Back in April, I had the wonderful opportunity to go to Ann Arbor to participate in the Graduate Student Translation Conference, where I spoke on a roundtable with Benjamin Paloff and Meg Berkobien, got to hear keynote speaker Sean Cotter, and helped moderate/facilitate one of several translation workshops with a group of students. The conference only took place over the course of two days, and I didn’t even bring my own translation work to the table—but I felt SO. AMAZING. after all was said and done. Just being around this group of bright, young translators working through their translations (which where all fantastic, and one of which I’d particularly like to share1), hearing about how they became interested in literary translation, their specific projects, what they want to do in the future, and simply seeing how excited they were about literary translation . . . It jump-started that same Happy in me. This isn’t a case of “being reminded of how I once felt” about translation.

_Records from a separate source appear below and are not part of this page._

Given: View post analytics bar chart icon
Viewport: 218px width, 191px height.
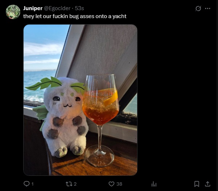Looking at the screenshot, I should tap(154, 184).
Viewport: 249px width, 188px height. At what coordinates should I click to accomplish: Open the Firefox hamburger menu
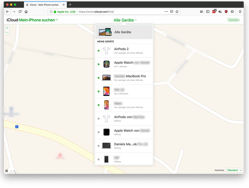[240, 12]
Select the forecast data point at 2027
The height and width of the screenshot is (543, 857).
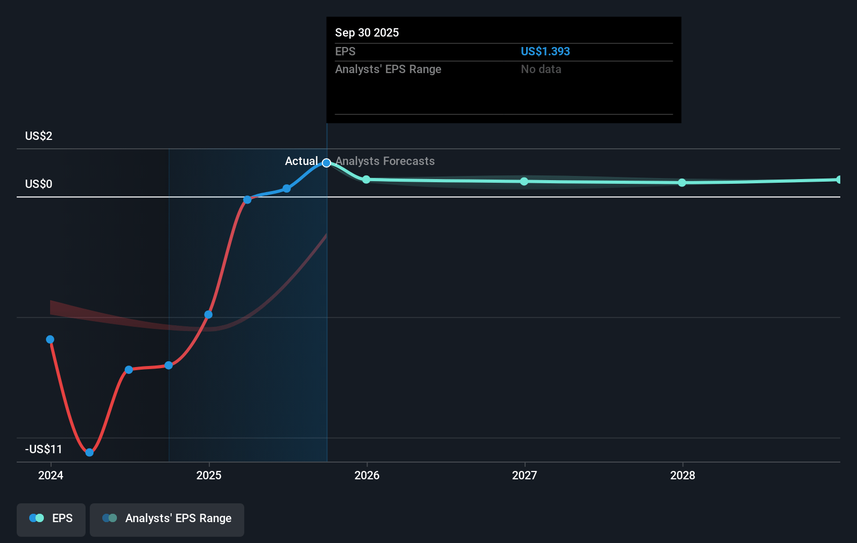[x=524, y=181]
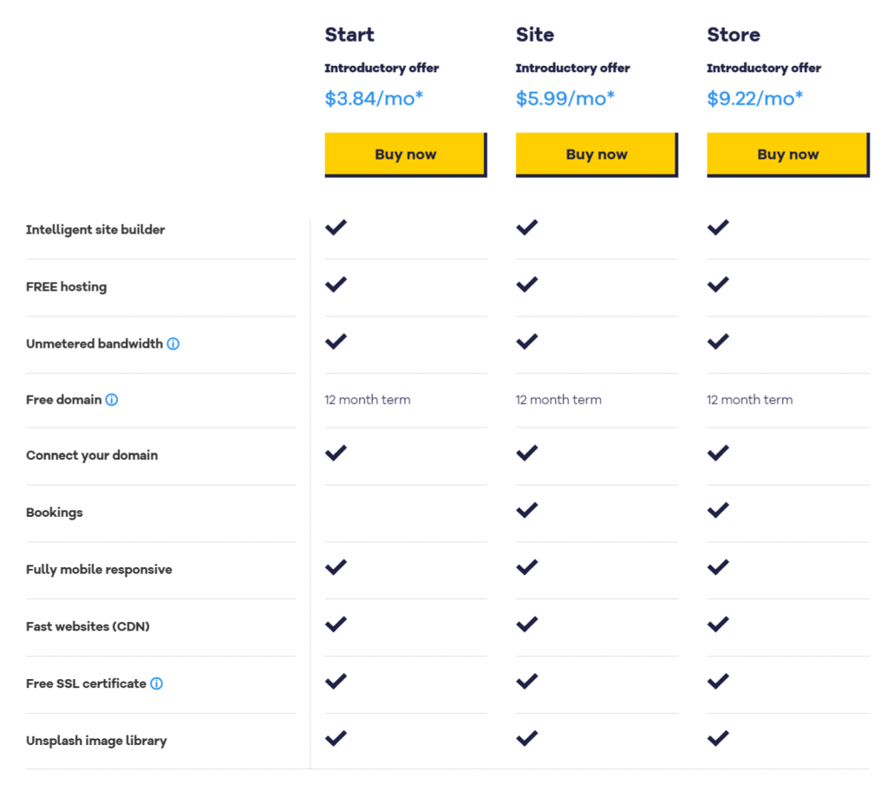Click the $9.22/mo Store price
Image resolution: width=888 pixels, height=791 pixels.
[755, 99]
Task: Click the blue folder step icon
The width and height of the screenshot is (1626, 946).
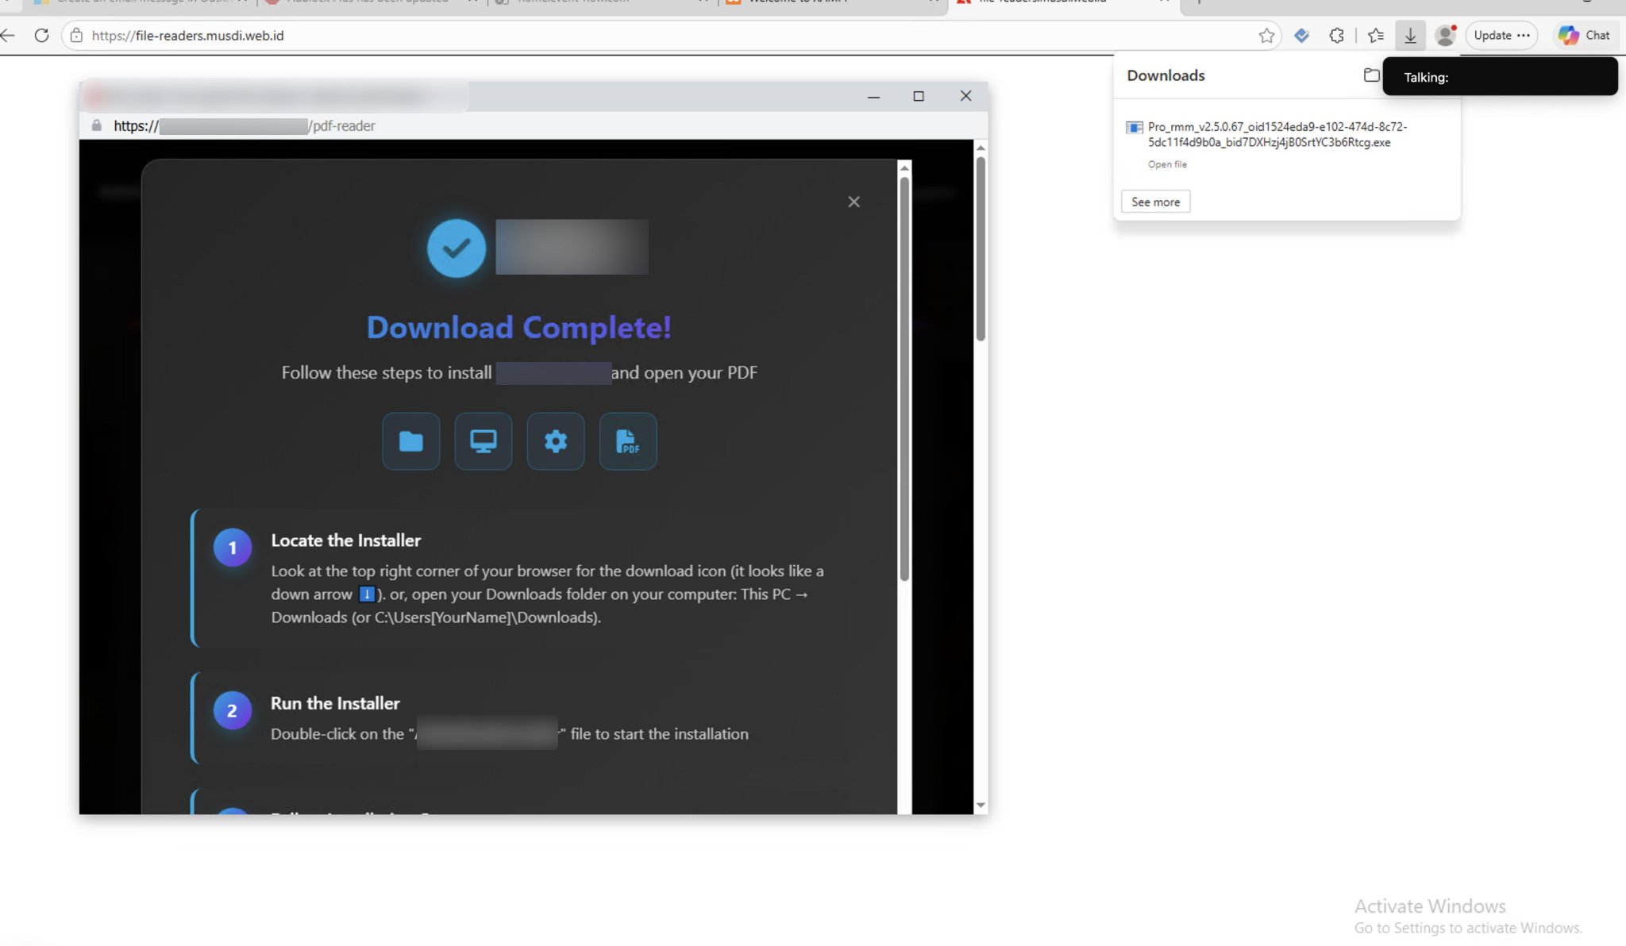Action: pos(411,441)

This is the Happy I know is there, and will never forget is there, but the Happy that sometimes, unfortunately, gets put on the back burner while I’m dealing with other projects, other manuscripts, piles of laundry, traveling, forgetting to buy groceries because of traveling, cleaning up trails of cat vomit and shit because oh thank god you’re home but DAMN YOU MEOWMMY AND YOUR TRAVELING SLASH ABANDONMENT. It’s the Happy that feels so good when you put it back in the spotlight, the Happy that makes you want to translate All the Things!, the Happy that, truly, makes you the literary translator that you are. It’s the obvious love and craft you put into your work, your skill, the hours you spend agonizing over a single sentence, phrase, word, semicolon. And as precious as it sounds, it’s also what connects each of us to one another. It’s why I’m grateful to call so many of you literary translators/editors/publishers not only colleagues, but friends—because we get each other. We know what’s up. We’re down with the flow.

The translation conference—which I’d like to add was professional, but very casual and comfortable at the same time, an element that definitely had some influence—left me with this spark, this gleam in my eye. It left me ready and wanting to get home, give my Happy a football-slap on the buttcheek and say “See that book over there, the one we’ve been tinkering with and talking about for months? LET’S DO THIS THING.” The awareness alone that I was reenergized just fuelled me even more, and it really was something I needed to get me to push myself into committing to resuming a project, to finding the time to let myself get lost in it. That’s when I started to really realize that what I need—what I believe most of us need, if even on some level—is a string of mini-ALTAs throughout the year to keep us going, to drive our Happies forward. Be it through literary events and readings, festivals, conferences, seminars, residencies, or just talking to someone who’s not a literary translator, it’s vital for us to be aware of these events, to get involved, and to talk them up to any literary translator who will listen.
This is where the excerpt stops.